Description of the task: For each line below with the word "title", write out a copy.

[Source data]
========================================

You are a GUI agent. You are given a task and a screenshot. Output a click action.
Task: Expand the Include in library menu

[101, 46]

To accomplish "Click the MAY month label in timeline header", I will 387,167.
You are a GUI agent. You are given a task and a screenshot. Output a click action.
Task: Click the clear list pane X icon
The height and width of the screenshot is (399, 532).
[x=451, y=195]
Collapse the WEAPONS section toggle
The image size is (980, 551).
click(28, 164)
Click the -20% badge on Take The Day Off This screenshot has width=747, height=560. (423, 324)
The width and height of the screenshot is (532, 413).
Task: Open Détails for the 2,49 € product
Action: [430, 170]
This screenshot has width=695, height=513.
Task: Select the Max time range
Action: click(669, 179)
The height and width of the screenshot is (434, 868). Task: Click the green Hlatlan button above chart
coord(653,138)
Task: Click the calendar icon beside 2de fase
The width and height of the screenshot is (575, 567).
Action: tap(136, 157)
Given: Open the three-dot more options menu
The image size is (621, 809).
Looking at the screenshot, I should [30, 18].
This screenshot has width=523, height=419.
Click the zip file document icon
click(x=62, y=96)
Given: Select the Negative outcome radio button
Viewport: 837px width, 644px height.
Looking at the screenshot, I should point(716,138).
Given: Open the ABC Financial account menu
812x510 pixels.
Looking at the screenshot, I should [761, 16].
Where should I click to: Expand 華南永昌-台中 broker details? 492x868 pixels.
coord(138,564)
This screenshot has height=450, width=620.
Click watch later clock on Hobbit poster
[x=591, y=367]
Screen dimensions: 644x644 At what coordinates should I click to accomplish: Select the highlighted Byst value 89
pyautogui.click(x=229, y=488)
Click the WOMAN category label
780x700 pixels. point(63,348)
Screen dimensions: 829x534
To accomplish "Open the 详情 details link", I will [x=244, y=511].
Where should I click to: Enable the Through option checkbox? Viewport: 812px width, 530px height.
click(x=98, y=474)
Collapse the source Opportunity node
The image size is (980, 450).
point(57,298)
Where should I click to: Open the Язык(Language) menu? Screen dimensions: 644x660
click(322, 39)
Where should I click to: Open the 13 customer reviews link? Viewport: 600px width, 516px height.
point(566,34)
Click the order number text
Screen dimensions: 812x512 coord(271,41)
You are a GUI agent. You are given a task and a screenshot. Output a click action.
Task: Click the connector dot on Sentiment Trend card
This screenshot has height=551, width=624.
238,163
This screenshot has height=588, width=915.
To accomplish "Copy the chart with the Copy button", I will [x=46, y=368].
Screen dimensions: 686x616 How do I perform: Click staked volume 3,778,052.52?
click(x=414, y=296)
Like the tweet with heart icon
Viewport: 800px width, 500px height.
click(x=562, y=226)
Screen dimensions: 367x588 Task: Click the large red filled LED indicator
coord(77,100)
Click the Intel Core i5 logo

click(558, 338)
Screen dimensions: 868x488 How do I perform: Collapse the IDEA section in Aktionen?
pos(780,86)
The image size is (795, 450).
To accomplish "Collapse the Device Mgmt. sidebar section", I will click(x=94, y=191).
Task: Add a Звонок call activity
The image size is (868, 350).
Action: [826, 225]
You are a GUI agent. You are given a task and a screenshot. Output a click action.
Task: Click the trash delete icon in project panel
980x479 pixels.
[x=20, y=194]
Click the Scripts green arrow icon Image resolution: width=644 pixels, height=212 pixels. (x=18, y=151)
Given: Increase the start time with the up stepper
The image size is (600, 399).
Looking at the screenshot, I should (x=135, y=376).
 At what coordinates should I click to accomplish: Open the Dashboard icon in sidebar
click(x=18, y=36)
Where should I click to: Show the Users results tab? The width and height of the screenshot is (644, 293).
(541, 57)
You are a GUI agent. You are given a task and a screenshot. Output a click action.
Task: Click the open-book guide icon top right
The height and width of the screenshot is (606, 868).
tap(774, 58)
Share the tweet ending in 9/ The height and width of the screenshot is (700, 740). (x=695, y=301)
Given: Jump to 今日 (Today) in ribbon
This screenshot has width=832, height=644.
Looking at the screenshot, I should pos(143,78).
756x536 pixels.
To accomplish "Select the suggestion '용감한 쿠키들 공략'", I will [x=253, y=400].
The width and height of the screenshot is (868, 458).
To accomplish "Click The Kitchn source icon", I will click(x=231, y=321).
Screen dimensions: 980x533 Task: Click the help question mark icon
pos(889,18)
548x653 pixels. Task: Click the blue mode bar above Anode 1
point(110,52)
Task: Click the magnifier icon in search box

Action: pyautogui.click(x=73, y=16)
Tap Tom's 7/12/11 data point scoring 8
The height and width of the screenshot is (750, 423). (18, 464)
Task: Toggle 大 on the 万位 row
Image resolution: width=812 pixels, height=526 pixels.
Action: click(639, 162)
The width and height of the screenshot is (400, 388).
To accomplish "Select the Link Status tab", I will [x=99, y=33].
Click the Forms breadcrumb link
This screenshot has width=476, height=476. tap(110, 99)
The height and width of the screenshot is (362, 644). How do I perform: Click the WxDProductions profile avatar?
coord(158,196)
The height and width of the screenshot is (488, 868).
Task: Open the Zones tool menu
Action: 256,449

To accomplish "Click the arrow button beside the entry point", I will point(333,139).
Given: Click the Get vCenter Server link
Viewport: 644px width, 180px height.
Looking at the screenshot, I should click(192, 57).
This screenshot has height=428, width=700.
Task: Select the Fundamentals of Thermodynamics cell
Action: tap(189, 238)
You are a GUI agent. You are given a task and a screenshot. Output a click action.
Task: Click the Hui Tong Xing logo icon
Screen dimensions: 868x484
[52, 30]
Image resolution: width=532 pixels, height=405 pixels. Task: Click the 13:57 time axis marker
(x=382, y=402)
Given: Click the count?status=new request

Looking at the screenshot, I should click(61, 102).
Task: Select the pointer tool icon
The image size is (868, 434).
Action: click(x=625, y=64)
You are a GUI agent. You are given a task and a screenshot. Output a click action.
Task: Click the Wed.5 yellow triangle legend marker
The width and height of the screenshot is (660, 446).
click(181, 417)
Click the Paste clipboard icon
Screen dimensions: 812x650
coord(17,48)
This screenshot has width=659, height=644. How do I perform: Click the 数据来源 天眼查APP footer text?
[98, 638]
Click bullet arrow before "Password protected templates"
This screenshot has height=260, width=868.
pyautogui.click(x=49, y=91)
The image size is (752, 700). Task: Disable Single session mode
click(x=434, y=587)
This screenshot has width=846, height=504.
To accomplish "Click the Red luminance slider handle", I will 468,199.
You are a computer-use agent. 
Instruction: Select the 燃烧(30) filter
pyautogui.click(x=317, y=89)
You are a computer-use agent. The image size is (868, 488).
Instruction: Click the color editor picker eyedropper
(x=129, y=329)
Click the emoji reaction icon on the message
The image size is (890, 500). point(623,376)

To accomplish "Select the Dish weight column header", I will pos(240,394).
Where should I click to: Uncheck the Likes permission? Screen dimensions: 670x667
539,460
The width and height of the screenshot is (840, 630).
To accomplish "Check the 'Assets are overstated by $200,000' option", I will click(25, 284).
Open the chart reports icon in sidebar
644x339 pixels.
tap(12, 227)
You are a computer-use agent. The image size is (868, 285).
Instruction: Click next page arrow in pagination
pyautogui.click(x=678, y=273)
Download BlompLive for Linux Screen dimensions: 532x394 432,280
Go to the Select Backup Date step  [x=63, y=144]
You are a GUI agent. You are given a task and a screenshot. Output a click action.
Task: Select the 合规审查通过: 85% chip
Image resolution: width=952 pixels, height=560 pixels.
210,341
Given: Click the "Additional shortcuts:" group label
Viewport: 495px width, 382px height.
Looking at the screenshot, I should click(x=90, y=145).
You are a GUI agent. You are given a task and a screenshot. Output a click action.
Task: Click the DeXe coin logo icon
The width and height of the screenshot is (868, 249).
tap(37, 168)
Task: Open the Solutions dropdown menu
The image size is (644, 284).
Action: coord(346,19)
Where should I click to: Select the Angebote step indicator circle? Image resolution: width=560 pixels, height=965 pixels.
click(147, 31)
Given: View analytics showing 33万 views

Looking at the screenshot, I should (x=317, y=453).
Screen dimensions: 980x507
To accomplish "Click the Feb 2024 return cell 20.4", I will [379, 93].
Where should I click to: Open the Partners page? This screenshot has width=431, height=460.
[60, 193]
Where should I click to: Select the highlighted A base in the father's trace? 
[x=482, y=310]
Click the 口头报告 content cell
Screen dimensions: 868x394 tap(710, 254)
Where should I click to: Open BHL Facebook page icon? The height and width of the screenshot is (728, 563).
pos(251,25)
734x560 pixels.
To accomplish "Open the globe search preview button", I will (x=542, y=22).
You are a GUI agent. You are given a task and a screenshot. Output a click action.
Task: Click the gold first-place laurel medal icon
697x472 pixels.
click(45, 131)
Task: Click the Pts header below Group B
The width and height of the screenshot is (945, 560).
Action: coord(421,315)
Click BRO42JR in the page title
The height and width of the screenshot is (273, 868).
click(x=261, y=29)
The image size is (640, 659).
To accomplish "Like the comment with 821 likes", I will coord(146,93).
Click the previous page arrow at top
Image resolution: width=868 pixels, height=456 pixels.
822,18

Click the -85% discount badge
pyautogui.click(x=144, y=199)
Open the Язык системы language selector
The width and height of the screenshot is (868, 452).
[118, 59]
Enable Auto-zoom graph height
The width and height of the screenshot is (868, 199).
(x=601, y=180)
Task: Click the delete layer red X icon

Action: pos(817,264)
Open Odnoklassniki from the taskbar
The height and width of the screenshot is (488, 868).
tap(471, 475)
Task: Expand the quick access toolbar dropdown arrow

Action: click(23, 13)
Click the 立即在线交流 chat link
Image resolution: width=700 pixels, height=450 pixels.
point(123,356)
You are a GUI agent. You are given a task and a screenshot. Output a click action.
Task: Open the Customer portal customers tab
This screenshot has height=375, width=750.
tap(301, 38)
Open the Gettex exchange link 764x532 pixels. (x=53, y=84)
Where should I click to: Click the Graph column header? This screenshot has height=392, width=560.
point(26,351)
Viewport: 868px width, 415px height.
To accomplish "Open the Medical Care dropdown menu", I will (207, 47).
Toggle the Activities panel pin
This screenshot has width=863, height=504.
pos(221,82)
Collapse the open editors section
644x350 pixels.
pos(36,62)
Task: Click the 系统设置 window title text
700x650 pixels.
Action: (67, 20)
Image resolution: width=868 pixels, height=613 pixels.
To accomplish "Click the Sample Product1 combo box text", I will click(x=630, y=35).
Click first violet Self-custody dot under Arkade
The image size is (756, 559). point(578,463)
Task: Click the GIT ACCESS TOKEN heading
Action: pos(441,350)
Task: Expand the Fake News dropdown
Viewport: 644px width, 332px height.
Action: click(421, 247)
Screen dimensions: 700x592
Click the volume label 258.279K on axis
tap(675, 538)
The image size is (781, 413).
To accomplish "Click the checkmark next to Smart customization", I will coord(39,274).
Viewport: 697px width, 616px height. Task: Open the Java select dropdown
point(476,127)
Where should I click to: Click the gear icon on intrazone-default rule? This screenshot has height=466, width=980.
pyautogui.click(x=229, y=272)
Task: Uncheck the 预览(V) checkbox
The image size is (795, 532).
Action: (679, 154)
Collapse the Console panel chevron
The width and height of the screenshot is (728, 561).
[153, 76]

========================================

Response to the exercise:
Click BRO42JR in the page title
Task: Click the 系统设置 window title text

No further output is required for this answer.